A block of data
◇ ◇ ◇ ◇ ◇
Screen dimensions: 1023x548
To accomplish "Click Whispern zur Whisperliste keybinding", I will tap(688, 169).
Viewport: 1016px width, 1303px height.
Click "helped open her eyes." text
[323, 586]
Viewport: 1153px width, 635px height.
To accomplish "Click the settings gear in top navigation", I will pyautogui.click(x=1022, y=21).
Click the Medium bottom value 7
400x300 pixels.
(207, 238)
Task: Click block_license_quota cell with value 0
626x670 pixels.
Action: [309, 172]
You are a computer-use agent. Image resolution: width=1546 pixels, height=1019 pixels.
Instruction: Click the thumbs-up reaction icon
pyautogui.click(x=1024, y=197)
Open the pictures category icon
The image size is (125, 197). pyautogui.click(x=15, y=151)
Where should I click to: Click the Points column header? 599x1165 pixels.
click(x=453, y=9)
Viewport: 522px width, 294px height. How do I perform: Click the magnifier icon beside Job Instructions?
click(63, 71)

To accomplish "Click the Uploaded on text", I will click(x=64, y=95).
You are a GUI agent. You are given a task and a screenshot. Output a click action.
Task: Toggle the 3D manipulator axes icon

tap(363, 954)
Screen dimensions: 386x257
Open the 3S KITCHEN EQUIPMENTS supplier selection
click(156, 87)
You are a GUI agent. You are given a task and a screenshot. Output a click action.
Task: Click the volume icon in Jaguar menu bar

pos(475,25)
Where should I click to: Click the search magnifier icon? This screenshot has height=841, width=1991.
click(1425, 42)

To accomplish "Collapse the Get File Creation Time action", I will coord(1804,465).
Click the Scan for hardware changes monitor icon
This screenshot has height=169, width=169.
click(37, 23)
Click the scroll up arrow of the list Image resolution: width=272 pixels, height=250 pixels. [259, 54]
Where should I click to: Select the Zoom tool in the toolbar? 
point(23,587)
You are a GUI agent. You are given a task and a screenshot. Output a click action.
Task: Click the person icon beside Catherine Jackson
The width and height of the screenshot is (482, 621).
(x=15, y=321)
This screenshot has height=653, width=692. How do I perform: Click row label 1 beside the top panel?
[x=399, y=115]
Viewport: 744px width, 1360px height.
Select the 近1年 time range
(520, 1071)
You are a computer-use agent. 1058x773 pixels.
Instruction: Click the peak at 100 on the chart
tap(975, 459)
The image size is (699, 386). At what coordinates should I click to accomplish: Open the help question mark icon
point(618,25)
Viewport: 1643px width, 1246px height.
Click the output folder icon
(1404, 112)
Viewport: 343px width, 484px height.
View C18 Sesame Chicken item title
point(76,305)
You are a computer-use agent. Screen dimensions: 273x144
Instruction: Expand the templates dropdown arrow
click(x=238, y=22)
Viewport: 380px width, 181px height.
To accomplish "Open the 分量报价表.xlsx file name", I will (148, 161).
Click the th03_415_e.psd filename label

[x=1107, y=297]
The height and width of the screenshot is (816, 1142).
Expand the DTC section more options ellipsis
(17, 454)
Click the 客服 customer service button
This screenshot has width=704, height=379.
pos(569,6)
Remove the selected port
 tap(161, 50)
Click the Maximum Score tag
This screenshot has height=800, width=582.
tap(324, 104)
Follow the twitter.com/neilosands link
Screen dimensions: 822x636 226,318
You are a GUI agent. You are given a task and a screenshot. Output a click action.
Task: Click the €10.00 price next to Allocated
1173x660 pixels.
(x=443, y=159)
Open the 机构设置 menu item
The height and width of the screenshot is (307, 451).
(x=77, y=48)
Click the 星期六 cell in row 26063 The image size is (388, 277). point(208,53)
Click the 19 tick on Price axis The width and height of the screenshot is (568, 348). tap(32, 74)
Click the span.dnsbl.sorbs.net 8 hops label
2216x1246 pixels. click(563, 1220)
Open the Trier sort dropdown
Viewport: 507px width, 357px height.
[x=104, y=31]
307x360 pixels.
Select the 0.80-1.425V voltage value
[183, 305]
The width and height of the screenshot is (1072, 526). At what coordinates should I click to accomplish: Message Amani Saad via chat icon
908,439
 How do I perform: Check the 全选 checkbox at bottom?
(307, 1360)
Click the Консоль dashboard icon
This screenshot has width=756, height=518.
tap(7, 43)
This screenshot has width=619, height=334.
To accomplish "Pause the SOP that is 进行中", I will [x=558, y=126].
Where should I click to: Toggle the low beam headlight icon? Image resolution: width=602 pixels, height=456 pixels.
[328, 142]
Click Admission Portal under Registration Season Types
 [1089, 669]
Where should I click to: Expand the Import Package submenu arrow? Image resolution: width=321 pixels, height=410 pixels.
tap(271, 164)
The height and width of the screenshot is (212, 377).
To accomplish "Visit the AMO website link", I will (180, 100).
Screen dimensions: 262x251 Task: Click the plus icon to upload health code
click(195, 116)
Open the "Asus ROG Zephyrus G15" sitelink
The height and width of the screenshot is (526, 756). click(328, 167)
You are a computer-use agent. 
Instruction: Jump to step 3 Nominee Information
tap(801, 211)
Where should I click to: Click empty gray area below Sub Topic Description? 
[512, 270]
◇ ◇ ◇ ◇ ◇
◆ PROMPT:
Express the lines of the listing above as a Markdown table with the columns "Row" and "Line", numbering every line and leaving out the blank ones.

◆ SOLUTION:
| Row | Line |
|---|---|
| 1 | Screen dimensions: 1023x548 |
| 2 | To accomplish "Click Whispern zur Whisperliste keybinding", I will tap(688, 169). |
| 3 | Viewport: 1016px width, 1303px height. |
| 4 | Click "helped open her eyes." text |
| 5 | [323, 586] |
| 6 | Viewport: 1153px width, 635px height. |
| 7 | To accomplish "Click the settings gear in top navigation", I will pyautogui.click(x=1022, y=21). |
| 8 | Click the Medium bottom value 7 |
| 9 | 400x300 pixels. |
| 10 | (207, 238) |
| 11 | Task: Click block_license_quota cell with value 0 |
| 12 | 626x670 pixels. |
| 13 | Action: [309, 172] |
| 14 | You are a computer-use agent. Image resolution: width=1546 pixels, height=1019 pixels. |
| 15 | Instruction: Click the thumbs-up reaction icon |
| 16 | pyautogui.click(x=1024, y=197) |
| 17 | Open the pictures category icon |
| 18 | The image size is (125, 197). pyautogui.click(x=15, y=151) |
| 19 | Where should I click to: Click the Points column header? 599x1165 pixels. |
| 20 | click(x=453, y=9) |
| 21 | Viewport: 522px width, 294px height. How do I perform: Click the magnifier icon beside Job Instructions? |
| 22 | click(63, 71) |
| 23 | To accomplish "Click the Uploaded on text", I will click(x=64, y=95). |
| 24 | You are a GUI agent. You are given a task and a screenshot. Output a click action. |
| 25 | Task: Toggle the 3D manipulator axes icon |
| 26 | tap(363, 954) |
| 27 | Screen dimensions: 386x257 |
| 28 | Open the 3S KITCHEN EQUIPMENTS supplier selection |
| 29 | click(156, 87) |
| 30 | You are a GUI agent. You are given a task and a screenshot. Output a click action. |
| 31 | Task: Click the volume icon in Jaguar menu bar |
| 32 | pos(475,25) |
| 33 | Where should I click to: Click the search magnifier icon? This screenshot has height=841, width=1991. |
| 34 | click(1425, 42) |
| 35 | To accomplish "Collapse the Get File Creation Time action", I will coord(1804,465). |
| 36 | Click the Scan for hardware changes monitor icon |
| 37 | This screenshot has height=169, width=169. |
| 38 | click(37, 23) |
| 39 | Click the scroll up arrow of the list Image resolution: width=272 pixels, height=250 pixels. [259, 54] |
| 40 | Where should I click to: Select the Zoom tool in the toolbar?  |
| 41 | point(23,587) |
| 42 | You are a GUI agent. You are given a task and a screenshot. Output a click action. |
| 43 | Task: Click the person icon beside Catherine Jackson |
| 44 | The width and height of the screenshot is (482, 621). |
| 45 | (x=15, y=321) |
| 46 | This screenshot has height=653, width=692. How do I perform: Click row label 1 beside the top panel? |
| 47 | [x=399, y=115] |
| 48 | Viewport: 744px width, 1360px height. |
| 49 | Select the 近1年 time range |
| 50 | (520, 1071) |
| 51 | You are a computer-use agent. 1058x773 pixels. |
| 52 | Instruction: Click the peak at 100 on the chart |
| 53 | tap(975, 459) |
| 54 | The image size is (699, 386). At what coordinates should I click to accomplish: Open the help question mark icon |
| 55 | point(618,25) |
| 56 | Viewport: 1643px width, 1246px height. |
| 57 | Click the output folder icon |
| 58 | (1404, 112) |
| 59 | Viewport: 343px width, 484px height. |
| 60 | View C18 Sesame Chicken item title |
| 61 | point(76,305) |
| 62 | You are a computer-use agent. Screen dimensions: 273x144 |
| 63 | Instruction: Expand the templates dropdown arrow |
| 64 | click(x=238, y=22) |
| 65 | Viewport: 380px width, 181px height. |
| 66 | To accomplish "Open the 分量报价表.xlsx file name", I will (148, 161). |
| 67 | Click the th03_415_e.psd filename label |
| 68 | [x=1107, y=297] |
| 69 | The height and width of the screenshot is (816, 1142). |
| 70 | Expand the DTC section more options ellipsis |
| 71 | (17, 454) |
| 72 | Click the 客服 customer service button |
| 73 | This screenshot has width=704, height=379. |
| 74 | pos(569,6) |
| 75 | Remove the selected port |
| 76 |  tap(161, 50) |
| 77 | Click the Maximum Score tag |
| 78 | This screenshot has height=800, width=582. |
| 79 | tap(324, 104) |
| 80 | Follow the twitter.com/neilosands link |
| 81 | Screen dimensions: 822x636 226,318 |
| 82 | You are a GUI agent. You are given a task and a screenshot. Output a click action. |
| 83 | Task: Click the €10.00 price next to Allocated |
| 84 | 1173x660 pixels. |
| 85 | (x=443, y=159) |
| 86 | Open the 机构设置 menu item |
| 87 | The height and width of the screenshot is (307, 451). |
| 88 | (x=77, y=48) |
| 89 | Click the 星期六 cell in row 26063 The image size is (388, 277). point(208,53) |
| 90 | Click the 19 tick on Price axis The width and height of the screenshot is (568, 348). tap(32, 74) |
| 91 | Click the span.dnsbl.sorbs.net 8 hops label |
| 92 | 2216x1246 pixels. click(563, 1220) |
| 93 | Open the Trier sort dropdown |
| 94 | Viewport: 507px width, 357px height. |
| 95 | [x=104, y=31] |
| 96 | 307x360 pixels. |
| 97 | Select the 0.80-1.425V voltage value |
| 98 | [183, 305] |
| 99 | The width and height of the screenshot is (1072, 526). At what coordinates should I click to accomplish: Message Amani Saad via chat icon |
| 100 | 908,439 |
| 101 |  How do I perform: Check the 全选 checkbox at bottom? |
| 102 | (307, 1360) |
| 103 | Click the Консоль dashboard icon |
| 104 | This screenshot has width=756, height=518. |
| 105 | tap(7, 43) |
| 106 | This screenshot has width=619, height=334. |
| 107 | To accomplish "Pause the SOP that is 进行中", I will [x=558, y=126]. |
| 108 | Where should I click to: Toggle the low beam headlight icon? Image resolution: width=602 pixels, height=456 pixels. |
| 109 | [328, 142] |
| 110 | Click Admission Portal under Registration Season Types |
| 111 |  [1089, 669] |
| 112 | Where should I click to: Expand the Import Package submenu arrow? Image resolution: width=321 pixels, height=410 pixels. |
| 113 | tap(271, 164) |
| 114 | The height and width of the screenshot is (212, 377). |
| 115 | To accomplish "Visit the AMO website link", I will (180, 100). |
| 116 | Screen dimensions: 262x251 Task: Click the plus icon to upload health code |
| 117 | click(195, 116) |
| 118 | Open the "Asus ROG Zephyrus G15" sitelink |
| 119 | The height and width of the screenshot is (526, 756). click(328, 167) |
| 120 | You are a computer-use agent.  |
| 121 | Instruction: Jump to step 3 Nominee Information |
| 122 | tap(801, 211) |
| 123 | Where should I click to: Click empty gray area below Sub Topic Description?  |
| 124 | [512, 270] |